◆ **EXERCISE AIM**: Rewrite the entries from the line containing "EMT Programs In California (86, 1688)" through the line containing "[button] (1250, 35)" as a JSON list of strings, one string per line, skipping blank lines.
################
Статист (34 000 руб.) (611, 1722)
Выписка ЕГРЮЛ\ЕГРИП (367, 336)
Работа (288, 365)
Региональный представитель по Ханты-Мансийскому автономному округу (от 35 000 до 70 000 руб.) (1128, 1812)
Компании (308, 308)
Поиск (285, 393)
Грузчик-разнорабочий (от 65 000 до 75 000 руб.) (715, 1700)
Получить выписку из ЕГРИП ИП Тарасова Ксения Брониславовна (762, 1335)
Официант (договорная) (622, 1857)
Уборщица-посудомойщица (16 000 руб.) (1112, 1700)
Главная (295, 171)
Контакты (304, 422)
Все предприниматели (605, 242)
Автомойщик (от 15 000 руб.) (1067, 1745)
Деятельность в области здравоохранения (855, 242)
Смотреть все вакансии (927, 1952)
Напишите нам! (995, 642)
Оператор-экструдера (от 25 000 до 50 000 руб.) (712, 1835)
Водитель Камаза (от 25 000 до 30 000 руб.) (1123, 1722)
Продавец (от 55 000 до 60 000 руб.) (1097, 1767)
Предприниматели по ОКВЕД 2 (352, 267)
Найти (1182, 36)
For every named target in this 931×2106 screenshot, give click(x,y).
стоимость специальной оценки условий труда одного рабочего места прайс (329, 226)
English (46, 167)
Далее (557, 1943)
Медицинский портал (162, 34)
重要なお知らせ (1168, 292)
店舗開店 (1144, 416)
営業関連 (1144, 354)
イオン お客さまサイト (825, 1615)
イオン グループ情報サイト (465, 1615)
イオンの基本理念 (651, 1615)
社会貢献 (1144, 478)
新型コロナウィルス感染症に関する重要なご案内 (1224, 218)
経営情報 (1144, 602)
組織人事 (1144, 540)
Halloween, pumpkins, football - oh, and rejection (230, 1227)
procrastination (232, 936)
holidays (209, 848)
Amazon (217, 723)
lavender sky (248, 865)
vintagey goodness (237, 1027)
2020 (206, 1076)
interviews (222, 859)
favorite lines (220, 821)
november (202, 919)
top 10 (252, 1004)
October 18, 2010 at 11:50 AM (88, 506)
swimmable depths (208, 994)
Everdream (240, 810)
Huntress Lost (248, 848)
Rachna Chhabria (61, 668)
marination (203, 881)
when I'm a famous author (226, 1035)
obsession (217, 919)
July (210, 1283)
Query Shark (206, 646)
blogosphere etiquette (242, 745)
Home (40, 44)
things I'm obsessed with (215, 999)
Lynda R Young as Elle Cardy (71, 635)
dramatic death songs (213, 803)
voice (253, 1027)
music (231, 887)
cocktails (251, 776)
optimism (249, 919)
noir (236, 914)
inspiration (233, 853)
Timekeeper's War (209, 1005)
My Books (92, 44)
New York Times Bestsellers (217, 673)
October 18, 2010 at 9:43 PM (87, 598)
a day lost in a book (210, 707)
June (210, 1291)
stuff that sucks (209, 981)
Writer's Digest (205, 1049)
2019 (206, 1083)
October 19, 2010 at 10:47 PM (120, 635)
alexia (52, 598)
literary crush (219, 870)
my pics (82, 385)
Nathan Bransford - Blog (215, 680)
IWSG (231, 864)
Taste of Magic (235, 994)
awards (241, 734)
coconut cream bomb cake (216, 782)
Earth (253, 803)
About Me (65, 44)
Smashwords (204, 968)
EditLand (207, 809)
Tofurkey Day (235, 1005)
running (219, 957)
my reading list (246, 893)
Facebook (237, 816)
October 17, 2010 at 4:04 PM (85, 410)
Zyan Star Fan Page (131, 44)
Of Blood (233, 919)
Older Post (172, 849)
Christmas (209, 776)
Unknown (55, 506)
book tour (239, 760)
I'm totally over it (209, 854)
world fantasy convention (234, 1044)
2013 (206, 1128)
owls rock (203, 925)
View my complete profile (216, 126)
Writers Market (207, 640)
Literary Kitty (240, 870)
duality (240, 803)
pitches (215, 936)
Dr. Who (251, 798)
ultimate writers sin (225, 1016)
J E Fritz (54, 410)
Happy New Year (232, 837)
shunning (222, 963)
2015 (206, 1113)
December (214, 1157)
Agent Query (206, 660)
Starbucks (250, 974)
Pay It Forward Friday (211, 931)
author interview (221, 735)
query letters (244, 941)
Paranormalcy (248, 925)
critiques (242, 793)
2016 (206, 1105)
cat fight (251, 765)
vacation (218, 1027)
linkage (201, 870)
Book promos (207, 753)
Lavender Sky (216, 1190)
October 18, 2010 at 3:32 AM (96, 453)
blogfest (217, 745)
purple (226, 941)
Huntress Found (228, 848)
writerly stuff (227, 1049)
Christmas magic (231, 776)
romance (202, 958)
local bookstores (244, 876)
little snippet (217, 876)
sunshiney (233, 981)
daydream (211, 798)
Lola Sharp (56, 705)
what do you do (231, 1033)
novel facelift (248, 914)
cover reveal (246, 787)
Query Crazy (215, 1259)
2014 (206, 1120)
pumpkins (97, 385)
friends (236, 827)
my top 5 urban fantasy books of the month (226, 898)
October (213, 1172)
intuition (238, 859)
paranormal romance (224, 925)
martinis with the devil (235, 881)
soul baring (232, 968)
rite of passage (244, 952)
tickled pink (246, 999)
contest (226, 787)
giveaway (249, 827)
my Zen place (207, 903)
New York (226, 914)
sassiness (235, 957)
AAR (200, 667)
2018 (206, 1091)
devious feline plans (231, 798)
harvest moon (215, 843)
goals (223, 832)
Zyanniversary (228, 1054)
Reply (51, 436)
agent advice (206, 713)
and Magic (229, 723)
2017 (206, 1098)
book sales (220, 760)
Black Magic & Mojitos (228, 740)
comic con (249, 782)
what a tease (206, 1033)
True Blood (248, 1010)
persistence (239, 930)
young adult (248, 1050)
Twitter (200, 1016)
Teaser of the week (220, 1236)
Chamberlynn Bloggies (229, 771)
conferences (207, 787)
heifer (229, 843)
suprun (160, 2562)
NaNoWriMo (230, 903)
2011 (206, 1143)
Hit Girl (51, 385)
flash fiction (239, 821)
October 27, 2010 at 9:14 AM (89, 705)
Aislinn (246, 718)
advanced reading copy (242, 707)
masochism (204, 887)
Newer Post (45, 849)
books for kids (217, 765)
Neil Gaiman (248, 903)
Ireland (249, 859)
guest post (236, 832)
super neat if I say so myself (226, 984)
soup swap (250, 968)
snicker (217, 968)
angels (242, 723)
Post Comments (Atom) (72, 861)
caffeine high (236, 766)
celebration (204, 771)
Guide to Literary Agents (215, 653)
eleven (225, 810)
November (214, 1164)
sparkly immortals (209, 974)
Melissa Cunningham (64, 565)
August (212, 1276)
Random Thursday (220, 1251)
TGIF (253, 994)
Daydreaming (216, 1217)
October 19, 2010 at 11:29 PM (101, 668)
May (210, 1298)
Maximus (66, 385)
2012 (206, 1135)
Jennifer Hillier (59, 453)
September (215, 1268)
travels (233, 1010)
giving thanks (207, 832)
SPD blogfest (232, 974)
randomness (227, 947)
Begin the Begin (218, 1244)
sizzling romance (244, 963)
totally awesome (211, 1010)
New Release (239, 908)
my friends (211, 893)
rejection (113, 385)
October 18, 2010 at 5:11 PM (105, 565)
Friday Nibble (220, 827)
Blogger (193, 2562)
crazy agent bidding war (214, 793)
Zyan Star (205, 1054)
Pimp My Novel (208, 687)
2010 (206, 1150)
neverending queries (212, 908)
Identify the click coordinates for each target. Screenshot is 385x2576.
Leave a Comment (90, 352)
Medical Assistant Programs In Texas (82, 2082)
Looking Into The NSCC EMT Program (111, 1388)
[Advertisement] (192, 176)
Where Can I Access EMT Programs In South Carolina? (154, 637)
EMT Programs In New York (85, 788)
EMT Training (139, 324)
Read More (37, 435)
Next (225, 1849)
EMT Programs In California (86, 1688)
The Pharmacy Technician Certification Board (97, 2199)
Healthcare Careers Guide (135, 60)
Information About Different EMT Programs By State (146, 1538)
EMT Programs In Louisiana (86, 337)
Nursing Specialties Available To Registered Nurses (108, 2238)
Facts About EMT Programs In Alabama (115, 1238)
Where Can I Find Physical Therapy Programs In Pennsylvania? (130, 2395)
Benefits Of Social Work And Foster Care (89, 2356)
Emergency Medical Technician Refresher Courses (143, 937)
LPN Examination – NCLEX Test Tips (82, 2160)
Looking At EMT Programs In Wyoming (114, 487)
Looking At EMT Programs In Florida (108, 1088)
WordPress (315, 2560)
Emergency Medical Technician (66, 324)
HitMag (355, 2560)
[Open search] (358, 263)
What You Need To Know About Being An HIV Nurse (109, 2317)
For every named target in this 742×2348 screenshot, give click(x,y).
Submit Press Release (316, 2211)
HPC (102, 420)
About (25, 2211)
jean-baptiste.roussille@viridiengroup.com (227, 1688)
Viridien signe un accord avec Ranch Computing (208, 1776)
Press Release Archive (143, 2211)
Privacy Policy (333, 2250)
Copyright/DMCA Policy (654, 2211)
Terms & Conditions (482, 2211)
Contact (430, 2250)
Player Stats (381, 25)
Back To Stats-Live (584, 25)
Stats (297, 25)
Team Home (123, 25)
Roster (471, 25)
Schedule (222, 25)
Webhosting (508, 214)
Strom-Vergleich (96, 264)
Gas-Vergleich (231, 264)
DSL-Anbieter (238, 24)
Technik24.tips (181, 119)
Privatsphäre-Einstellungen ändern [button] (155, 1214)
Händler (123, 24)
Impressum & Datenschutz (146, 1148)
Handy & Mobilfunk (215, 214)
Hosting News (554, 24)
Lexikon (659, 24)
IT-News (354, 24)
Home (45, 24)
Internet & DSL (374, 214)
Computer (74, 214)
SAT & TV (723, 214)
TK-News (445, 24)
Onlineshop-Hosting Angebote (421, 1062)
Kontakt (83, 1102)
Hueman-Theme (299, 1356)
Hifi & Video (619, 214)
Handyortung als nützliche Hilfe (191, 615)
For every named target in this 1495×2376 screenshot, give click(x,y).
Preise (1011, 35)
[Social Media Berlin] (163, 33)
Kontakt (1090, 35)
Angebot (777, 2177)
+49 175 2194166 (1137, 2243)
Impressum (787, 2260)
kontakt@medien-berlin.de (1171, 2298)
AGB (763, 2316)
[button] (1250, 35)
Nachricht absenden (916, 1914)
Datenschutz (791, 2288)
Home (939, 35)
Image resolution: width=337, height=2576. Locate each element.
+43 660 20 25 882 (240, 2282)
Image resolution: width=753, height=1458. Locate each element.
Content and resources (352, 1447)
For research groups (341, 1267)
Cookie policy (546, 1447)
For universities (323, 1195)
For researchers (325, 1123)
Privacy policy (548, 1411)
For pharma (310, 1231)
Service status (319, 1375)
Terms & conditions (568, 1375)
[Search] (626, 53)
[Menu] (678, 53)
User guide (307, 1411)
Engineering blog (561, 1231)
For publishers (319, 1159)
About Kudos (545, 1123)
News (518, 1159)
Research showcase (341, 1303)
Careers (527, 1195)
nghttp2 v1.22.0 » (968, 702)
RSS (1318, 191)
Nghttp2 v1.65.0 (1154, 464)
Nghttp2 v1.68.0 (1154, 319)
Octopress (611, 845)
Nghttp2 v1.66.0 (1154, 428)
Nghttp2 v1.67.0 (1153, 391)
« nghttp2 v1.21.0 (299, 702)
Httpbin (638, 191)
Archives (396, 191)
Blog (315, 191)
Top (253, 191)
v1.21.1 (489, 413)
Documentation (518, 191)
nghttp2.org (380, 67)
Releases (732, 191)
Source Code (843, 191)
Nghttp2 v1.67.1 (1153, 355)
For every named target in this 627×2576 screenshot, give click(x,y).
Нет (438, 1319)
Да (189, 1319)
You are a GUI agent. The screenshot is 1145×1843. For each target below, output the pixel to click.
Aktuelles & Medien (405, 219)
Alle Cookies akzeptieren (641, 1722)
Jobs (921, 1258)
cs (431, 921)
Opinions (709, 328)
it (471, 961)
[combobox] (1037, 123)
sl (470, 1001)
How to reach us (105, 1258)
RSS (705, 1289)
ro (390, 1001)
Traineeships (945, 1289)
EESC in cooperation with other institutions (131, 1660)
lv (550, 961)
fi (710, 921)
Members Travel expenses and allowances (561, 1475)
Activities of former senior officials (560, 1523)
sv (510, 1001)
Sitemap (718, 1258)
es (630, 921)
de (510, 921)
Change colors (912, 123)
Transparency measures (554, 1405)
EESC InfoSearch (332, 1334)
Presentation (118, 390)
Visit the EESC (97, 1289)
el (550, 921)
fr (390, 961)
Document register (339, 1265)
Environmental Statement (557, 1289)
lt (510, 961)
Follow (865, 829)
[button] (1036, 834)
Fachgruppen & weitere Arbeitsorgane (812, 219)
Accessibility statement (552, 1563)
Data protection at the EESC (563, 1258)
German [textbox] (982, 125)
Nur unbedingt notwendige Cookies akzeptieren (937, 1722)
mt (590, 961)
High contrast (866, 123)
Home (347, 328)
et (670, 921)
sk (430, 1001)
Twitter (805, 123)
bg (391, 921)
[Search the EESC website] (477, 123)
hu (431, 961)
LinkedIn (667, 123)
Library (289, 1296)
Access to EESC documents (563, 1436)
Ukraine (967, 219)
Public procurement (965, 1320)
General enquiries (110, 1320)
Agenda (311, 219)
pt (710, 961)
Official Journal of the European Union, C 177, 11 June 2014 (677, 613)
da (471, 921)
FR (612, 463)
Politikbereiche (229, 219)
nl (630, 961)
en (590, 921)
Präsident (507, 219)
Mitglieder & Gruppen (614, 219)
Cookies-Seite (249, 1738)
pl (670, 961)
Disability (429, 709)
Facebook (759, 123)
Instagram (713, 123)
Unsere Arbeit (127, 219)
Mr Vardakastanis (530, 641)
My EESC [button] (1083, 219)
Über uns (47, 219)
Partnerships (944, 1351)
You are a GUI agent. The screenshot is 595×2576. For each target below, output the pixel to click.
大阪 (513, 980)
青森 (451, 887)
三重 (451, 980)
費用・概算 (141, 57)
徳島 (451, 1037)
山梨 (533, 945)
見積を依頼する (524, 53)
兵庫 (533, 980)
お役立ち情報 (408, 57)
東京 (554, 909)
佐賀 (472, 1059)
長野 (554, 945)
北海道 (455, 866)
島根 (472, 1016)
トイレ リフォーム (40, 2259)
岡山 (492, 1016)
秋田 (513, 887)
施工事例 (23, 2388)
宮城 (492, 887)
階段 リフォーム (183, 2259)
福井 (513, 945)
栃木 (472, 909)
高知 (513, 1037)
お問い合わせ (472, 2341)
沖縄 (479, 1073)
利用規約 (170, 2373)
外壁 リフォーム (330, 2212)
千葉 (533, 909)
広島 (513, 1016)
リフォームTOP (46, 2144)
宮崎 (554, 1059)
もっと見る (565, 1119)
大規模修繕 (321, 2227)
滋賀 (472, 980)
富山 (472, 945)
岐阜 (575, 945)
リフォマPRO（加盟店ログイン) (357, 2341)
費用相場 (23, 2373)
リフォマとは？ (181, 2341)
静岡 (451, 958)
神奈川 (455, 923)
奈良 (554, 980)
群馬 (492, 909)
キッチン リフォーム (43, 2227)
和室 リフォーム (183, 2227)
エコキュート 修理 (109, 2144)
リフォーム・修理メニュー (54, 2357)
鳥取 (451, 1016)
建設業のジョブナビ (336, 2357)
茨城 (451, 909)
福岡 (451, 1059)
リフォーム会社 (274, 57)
################
◆ **FINISHED EXERCISE**:
[
  "EMT Programs In California (86, 1688)",
  "The Pharmacy Technician Certification Board (97, 2199)",
  "Healthcare Careers Guide (135, 60)",
  "Information About Different EMT Programs By State (146, 1538)",
  "EMT Programs In Louisiana (86, 337)",
  "Nursing Specialties Available To Registered Nurses (108, 2238)",
  "Facts About EMT Programs In Alabama (115, 1238)",
  "Where Can I Find Physical Therapy Programs In Pennsylvania? (130, 2395)",
  "Benefits Of Social Work And Foster Care (89, 2356)",
  "Emergency Medical Technician Refresher Courses (143, 937)",
  "LPN Examination – NCLEX Test Tips (82, 2160)",
  "Looking At EMT Programs In Wyoming (114, 487)",
  "Looking At EMT Programs In Florida (108, 1088)",
  "WordPress (315, 2560)",
  "Emergency Medical Technician (66, 324)",
  "HitMag (355, 2560)",
  "[Open search] (358, 263)",
  "What You Need To Know About Being An HIV Nurse (109, 2317)",
  "For every named target in this 742×2348 screenshot, give click(x,y).",
  "Submit Press Release (316, 2211)",
  "HPC (102, 420)",
  "About (25, 2211)",
  "jean-baptiste.roussille@viridiengroup.com (227, 1688)",
  "Viridien signe un accord avec Ranch Computing (208, 1776)",
  "Press Release Archive (143, 2211)",
  "Privacy Policy (333, 2250)",
  "Copyright/DMCA Policy (654, 2211)",
  "Terms & Conditions (482, 2211)",
  "Contact (430, 2250)",
  "Player Stats (381, 25)",
  "Back To Stats-Live (584, 25)",
  "Stats (297, 25)",
  "Team Home (123, 25)",
  "Roster (471, 25)",
  "Schedule (222, 25)",
  "Webhosting (508, 214)",
  "Strom-Vergleich (96, 264)",
  "Gas-Vergleich (231, 264)",
  "DSL-Anbieter (238, 24)",
  "Technik24.tips (181, 119)",
  "Privatsphäre-Einstellungen ändern [button] (155, 1214)",
  "Händler (123, 24)",
  "Impressum & Datenschutz (146, 1148)",
  "Handy & Mobilfunk (215, 214)",
  "Hosting News (554, 24)",
  "Lexikon (659, 24)",
  "IT-News (354, 24)",
  "Home (45, 24)",
  "Internet & DSL (374, 214)",
  "Computer (74, 214)",
  "SAT & TV (723, 214)",
  "TK-News (445, 24)",
  "Onlineshop-Hosting Angebote (421, 1062)",
  "Kontakt (83, 1102)",
  "Hueman-Theme (299, 1356)",
  "Hifi & Video (619, 214)",
  "Handyortung als nützliche Hilfe (191, 615)",
  "For every named target in this 1495×2376 screenshot, give click(x,y).",
  "Preise (1011, 35)",
  "[Social Media Berlin] (163, 33)",
  "Kontakt (1090, 35)",
  "Angebot (777, 2177)",
  "+49 175 2194166 (1137, 2243)",
  "Impressum (787, 2260)",
  "kontakt@medien-berlin.de (1171, 2298)",
  "AGB (763, 2316)",
  "[button] (1250, 35)"
]